Make sure required basic features are enabled (For our case only NetScaler Gateway, Load Balancing, and SSL Offloading are required).
Go to the NetScaler for XenApp & XenDesktop wizard to start the AG deployment (I already added an SSL cert to the NS).
Gateway FQDN is a public domain that is mapped in public DNS to the public IP of the load balancer that will be created later so services are accessed using the Azure LB Public IP. The IP of the gateway is the same private IP assigned to the NetScaler. The port as discussed earlier will be 15000.
Change the theme for this Access Gateway so that it is differentiated when testing from the second Access Gateway that will be created on the second VPX.
Connect to the public IP of the second NetScaler and configure the same as before except that the IP of the Access Gateway would be the private IP of the second NetScaler.
Again the dedicated public IPs created for both NS VPX will come to some benefit here. We can now test both Access Gateways by using the public IP of each NS and port 15000.
Great.
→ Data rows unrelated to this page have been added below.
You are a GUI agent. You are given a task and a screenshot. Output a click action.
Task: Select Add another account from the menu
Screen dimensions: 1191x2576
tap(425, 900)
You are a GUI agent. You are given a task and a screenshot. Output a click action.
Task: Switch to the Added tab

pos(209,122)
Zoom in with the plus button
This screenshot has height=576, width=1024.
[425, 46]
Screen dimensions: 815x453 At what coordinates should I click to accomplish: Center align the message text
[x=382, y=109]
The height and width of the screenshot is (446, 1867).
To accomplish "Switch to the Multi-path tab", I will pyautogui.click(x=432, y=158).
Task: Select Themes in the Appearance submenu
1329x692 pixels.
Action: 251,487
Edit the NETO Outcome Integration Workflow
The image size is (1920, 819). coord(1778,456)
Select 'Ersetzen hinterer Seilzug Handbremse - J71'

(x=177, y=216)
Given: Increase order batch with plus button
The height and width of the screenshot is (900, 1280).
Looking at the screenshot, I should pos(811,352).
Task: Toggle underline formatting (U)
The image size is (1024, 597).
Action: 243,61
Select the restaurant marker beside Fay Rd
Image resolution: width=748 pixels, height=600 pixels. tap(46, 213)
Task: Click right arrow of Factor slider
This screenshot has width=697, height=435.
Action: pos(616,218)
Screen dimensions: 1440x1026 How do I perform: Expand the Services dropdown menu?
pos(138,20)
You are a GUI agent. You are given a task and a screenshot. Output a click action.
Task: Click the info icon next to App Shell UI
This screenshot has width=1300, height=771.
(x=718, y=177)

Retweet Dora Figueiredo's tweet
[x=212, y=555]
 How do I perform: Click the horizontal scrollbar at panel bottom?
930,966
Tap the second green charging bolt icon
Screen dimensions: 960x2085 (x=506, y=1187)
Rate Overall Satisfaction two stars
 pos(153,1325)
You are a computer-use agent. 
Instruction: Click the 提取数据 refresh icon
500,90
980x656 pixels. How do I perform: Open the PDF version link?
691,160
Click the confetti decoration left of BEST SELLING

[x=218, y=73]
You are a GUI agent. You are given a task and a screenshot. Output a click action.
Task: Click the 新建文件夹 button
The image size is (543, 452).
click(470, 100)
Now lets create the Azure Load balancer which will allow us to achieve two very important requirements. Actively load balance both Access Gateways & Access through port 443.
Create new Azure Load Balancer:
Create new public IP and make sure to assign as static. Resource Group is the same that was used earlier.
After the deployment of the load balancer is complete, navigate to the created load balancer and go to Frontend IP Pool. This should be configured automatically since we chose to create the IP using the LB wizard never the less if you have a new IP created earlier then click on Add and choose it.
Navigate to BackEnd pools, and click on Add. Make sure the Availability set selected is the one created earlier for NetScaler and choose both NetScaler virtual machines.
Navigate to Health probes and create a probe on port 9000 (This port is an internal port used by NetScaler and is recommended from Citrix to be used as probe target for Azure LB).
Navigate to Load Balancing Rules, click on ADD, and fill a depicted below.
Load balancing is done and now Access Gateway on both NetScalers should be accessible from the public IP which I have created a DNS record of ag.diyarunited.com for testing purposes. One more thing is to add two NAT rules for mgmt. NetScaler-1 and NetScaler-2 after which the public IPs created for them can be deleted safely. I will choose mgmt. port of 16000 for NetScaler-1 and 18000 for NetScaler-2.
NetScaler-1 Management: https://ag.diyarunited.com:16000
NetScaler-1 Management: https://ag.diyarunited.com:18000
Active-Active Access Gateway ( Because of Client IP persistence, the test should be done from different connections): https://ag.diyarunited.com (pointing to Azure LB PIP).
NetScaler-1 & NetScaler-2 Management (note the ports):
That’s it, Active-Active NetScaler Load Balancing on Azure Resource Manager, would love to hear your comments and suggestions.